Developed as part of a joint venture between Boehringer and Eli Lilly, empagliflozin is a sodium glucose co-transporter-2 (SGLT-2) inhibitor intended to reduce blood glucose levels in patients with type 2 diabetes and was submitted to the US Food and Drug Administration (FDA) in March 2013.
However, the companies received a complete response letter this week for the New Drug Application (NDA) referencing previously observed manufacturing deficiencies at Boehringer’s facility near Mainz, Germany, where empagliflozin will be made.
The quality control issues resulted in a Warning Letter last May and included failure to thoroughly investigate critical deviations in the manufacturing of ingredients, and failure to conduct thorough complaint investigations after the presence of foreign particles were found in APIs.
The letter also “referenced findings related to commercial drug production that were observed during an inspection in November 2012,” Boehringer spokesman Dr.
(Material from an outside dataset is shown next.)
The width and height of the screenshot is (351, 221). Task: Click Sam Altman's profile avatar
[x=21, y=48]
Ralph Warsinsky told in-Pharmatechnologist.com, and “these deficiencies need to be resolved before the approval of the empagliflozin application.”
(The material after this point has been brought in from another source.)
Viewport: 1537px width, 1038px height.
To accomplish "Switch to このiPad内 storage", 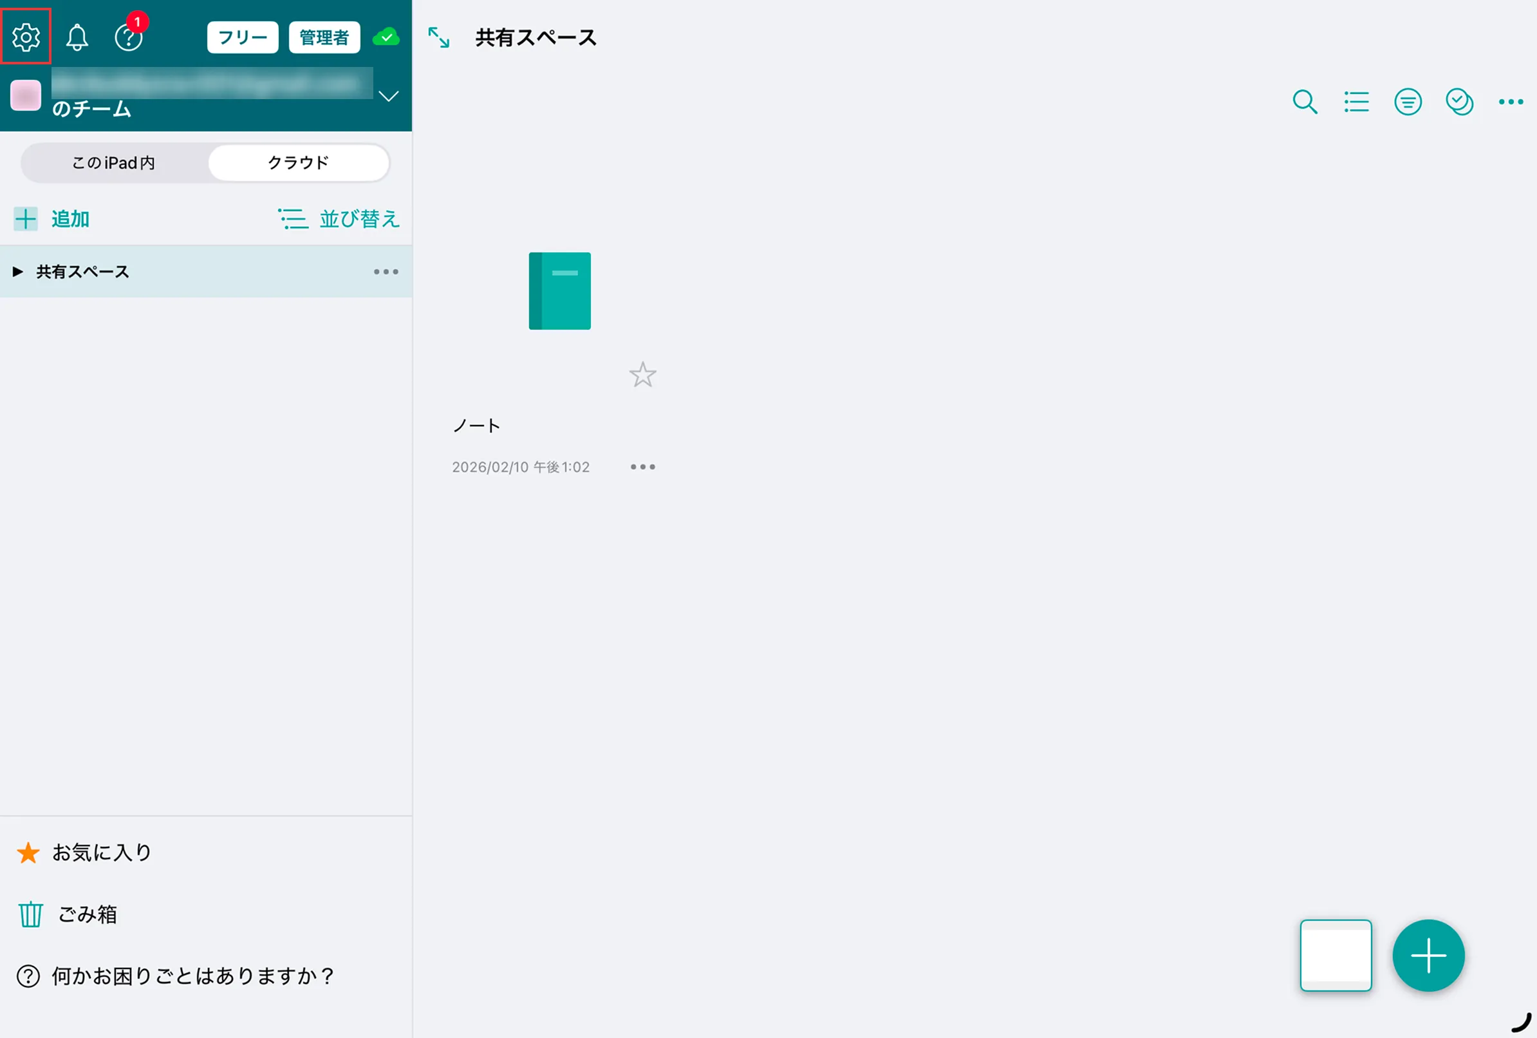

Culture Improvement & Investment
Following receipt of the Warning Letter last year, Boehringer has undergone a review of its manufacturing systems and processes, Warsinsky told us, in order to optimize manufacturing and quality control, and to prepare for the FDA re-inspection that is currently underway.
“The goal is to implement appropriate and sustainable measures to optimize manufacturing and quality control and to prepare for the FDA re-inspection that is currently underway.”
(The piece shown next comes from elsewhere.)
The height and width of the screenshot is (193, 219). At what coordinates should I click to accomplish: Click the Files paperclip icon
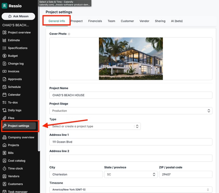[4, 118]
Amongst the actions already carried out, he continued, was strengthening the quality management structure in the Operations Division and formalising a “Culture improvement program” for all employees to encourage a more quality-focused mindset and behaviour.
Moreover, the firm has invested over €100m ($137m) since receiving the warning “to address immediate issues and improve standards” and, according to Warsinsky, there is more investment to come at the site.
“In the last five years the company has invested more than €520m in modernizing different parts of the Ingelheim manufacturing site,” Warsinsky said, with a further €330m planned for 2014/2015 to upgrade the facilities.
The European Medicines Agency (EMA) also received the firms’ marketing authorization application (MAA) for empagliflozin in March 2013 but when contacted this morning the agency told us it did not comment on medicines that are still under evaluation.
However, Warsinsky told us: “The ongoing evaluations of the empagliflozin marketing applications outside of the US are not impacted at this time.”